▸ **Work required**
Render the stretch of items from the start through the line that contains "coordinates (492, 420)." as a Markdown table with the columns Row and Line, numbering each row and omitting blank lines.

▸ **Provided entries**
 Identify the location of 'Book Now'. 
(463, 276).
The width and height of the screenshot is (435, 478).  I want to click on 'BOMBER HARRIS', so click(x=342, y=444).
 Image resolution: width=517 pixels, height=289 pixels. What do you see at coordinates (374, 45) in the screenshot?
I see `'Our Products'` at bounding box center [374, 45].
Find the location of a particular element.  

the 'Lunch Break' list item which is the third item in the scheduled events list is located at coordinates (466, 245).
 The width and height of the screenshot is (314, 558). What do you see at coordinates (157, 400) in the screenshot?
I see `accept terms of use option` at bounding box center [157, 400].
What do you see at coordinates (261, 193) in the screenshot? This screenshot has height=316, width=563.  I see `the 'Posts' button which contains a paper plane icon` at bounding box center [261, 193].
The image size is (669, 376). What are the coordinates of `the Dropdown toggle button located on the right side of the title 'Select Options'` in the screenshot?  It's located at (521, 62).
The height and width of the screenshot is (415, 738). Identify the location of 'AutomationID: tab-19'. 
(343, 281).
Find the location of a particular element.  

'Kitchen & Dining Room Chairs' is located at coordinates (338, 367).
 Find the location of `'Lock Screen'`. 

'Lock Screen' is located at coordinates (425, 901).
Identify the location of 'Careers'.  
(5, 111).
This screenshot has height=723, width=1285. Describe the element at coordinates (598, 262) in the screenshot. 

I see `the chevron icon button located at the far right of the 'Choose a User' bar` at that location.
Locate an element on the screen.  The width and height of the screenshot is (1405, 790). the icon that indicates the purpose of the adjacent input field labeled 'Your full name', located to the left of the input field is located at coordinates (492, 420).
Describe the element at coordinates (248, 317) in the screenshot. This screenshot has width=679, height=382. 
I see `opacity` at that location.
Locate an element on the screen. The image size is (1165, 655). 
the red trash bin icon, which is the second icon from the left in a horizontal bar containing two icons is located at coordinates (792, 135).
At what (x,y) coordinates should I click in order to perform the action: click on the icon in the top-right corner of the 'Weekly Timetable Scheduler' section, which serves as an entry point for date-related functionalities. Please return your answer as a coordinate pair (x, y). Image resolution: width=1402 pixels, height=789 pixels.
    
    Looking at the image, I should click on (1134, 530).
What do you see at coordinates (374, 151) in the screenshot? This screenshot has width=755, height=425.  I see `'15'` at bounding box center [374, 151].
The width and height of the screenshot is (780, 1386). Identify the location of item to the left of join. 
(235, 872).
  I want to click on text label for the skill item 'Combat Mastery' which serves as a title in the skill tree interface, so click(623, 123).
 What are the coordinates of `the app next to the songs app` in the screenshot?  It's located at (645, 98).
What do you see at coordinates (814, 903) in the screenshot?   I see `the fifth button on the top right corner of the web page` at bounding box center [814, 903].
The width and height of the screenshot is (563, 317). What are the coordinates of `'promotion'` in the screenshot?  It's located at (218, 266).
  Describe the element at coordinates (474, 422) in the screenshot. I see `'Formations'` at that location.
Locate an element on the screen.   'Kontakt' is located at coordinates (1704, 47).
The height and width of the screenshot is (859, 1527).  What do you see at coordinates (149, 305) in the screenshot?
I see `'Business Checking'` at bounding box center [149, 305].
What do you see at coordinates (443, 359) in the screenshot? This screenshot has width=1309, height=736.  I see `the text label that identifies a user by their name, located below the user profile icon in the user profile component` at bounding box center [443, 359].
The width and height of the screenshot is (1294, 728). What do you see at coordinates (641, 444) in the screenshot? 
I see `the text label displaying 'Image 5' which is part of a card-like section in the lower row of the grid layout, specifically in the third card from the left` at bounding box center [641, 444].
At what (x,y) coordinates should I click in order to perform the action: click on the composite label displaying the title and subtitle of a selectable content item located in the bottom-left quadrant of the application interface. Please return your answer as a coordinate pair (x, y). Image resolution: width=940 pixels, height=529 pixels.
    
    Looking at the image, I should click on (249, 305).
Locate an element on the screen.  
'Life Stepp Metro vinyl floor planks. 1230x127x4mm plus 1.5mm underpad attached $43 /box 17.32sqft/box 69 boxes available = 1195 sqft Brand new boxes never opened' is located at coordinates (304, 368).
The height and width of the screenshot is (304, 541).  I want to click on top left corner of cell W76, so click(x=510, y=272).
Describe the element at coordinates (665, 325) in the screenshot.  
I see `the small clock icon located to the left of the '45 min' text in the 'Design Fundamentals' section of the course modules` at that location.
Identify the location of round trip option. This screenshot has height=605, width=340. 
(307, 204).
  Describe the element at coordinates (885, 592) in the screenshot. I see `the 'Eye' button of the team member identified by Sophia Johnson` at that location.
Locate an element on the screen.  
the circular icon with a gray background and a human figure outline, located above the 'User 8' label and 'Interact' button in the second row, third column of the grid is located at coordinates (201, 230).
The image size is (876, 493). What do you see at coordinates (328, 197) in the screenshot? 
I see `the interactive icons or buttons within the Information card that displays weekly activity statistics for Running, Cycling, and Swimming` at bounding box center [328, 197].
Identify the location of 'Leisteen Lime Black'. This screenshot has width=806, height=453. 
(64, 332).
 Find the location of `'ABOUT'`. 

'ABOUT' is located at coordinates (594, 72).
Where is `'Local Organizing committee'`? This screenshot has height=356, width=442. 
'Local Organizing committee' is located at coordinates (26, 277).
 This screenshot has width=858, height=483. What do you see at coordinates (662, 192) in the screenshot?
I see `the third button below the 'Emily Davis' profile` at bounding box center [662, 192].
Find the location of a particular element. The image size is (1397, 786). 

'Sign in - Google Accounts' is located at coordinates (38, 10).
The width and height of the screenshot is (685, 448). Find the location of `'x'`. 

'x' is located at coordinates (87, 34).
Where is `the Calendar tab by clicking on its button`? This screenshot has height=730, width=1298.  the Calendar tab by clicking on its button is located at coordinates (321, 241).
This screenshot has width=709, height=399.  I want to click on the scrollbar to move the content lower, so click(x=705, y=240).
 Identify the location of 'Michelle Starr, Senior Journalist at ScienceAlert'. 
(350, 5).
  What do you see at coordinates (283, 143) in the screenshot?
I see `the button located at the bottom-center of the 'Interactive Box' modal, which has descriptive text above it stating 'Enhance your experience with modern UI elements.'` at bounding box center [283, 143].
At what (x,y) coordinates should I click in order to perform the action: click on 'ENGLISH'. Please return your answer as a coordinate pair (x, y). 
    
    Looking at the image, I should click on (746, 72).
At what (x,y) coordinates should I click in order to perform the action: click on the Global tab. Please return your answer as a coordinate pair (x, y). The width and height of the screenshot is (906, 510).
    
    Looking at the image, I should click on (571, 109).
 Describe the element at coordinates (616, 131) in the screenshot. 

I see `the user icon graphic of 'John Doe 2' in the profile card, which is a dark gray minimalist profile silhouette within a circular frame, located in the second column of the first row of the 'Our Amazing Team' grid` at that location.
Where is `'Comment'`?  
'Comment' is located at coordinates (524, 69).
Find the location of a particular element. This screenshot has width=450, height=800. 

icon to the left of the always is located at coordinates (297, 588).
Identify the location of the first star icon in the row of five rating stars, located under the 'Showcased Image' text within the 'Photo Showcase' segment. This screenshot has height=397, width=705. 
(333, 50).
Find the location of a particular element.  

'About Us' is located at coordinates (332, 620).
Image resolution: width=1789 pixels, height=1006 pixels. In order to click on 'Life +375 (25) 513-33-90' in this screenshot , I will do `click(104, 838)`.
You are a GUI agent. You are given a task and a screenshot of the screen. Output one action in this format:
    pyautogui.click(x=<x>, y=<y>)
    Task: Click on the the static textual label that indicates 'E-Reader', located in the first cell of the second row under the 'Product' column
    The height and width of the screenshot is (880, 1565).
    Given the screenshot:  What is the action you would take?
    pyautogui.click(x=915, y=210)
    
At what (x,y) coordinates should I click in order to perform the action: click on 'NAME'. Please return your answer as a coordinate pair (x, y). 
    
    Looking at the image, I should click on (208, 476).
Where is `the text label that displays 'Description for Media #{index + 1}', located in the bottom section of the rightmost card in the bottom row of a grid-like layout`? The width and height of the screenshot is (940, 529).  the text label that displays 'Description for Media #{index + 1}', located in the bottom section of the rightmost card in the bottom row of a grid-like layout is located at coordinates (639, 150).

▸ **Task answer**
| Row | Line |
|---|---|
| 1 |  Identify the location of 'Book Now'.  |
| 2 | (463, 276). |
| 3 | The width and height of the screenshot is (435, 478).  I want to click on 'BOMBER HARRIS', so click(x=342, y=444). |
| 4 |  Image resolution: width=517 pixels, height=289 pixels. What do you see at coordinates (374, 45) in the screenshot? |
| 5 | I see `'Our Products'` at bounding box center [374, 45]. |
| 6 | Find the location of a particular element.   |
| 7 | the 'Lunch Break' list item which is the third item in the scheduled events list is located at coordinates (466, 245). |
| 8 |  The width and height of the screenshot is (314, 558). What do you see at coordinates (157, 400) in the screenshot? |
| 9 | I see `accept terms of use option` at bounding box center [157, 400]. |
| 10 | What do you see at coordinates (261, 193) in the screenshot? This screenshot has height=316, width=563.  I see `the 'Posts' button which contains a paper plane icon` at bounding box center [261, 193]. |
| 11 | The image size is (669, 376). What are the coordinates of `the Dropdown toggle button located on the right side of the title 'Select Options'` in the screenshot?  It's located at (521, 62). |
| 12 | The height and width of the screenshot is (415, 738). Identify the location of 'AutomationID: tab-19'.  |
| 13 | (343, 281). |
| 14 | Find the location of a particular element.   |
| 15 | 'Kitchen & Dining Room Chairs' is located at coordinates (338, 367). |
| 16 |  Find the location of `'Lock Screen'`.  |
| 17 | 'Lock Screen' is located at coordinates (425, 901). |
| 18 | Identify the location of 'Careers'.   |
| 19 | (5, 111). |
| 20 | This screenshot has height=723, width=1285. Describe the element at coordinates (598, 262) in the screenshot.  |
| 21 | I see `the chevron icon button located at the far right of the 'Choose a User' bar` at that location. |
| 22 | Locate an element on the screen.  The width and height of the screenshot is (1405, 790). the icon that indicates the purpose of the adjacent input field labeled 'Your full name', located to the left of the input field is located at coordinates (492, 420). |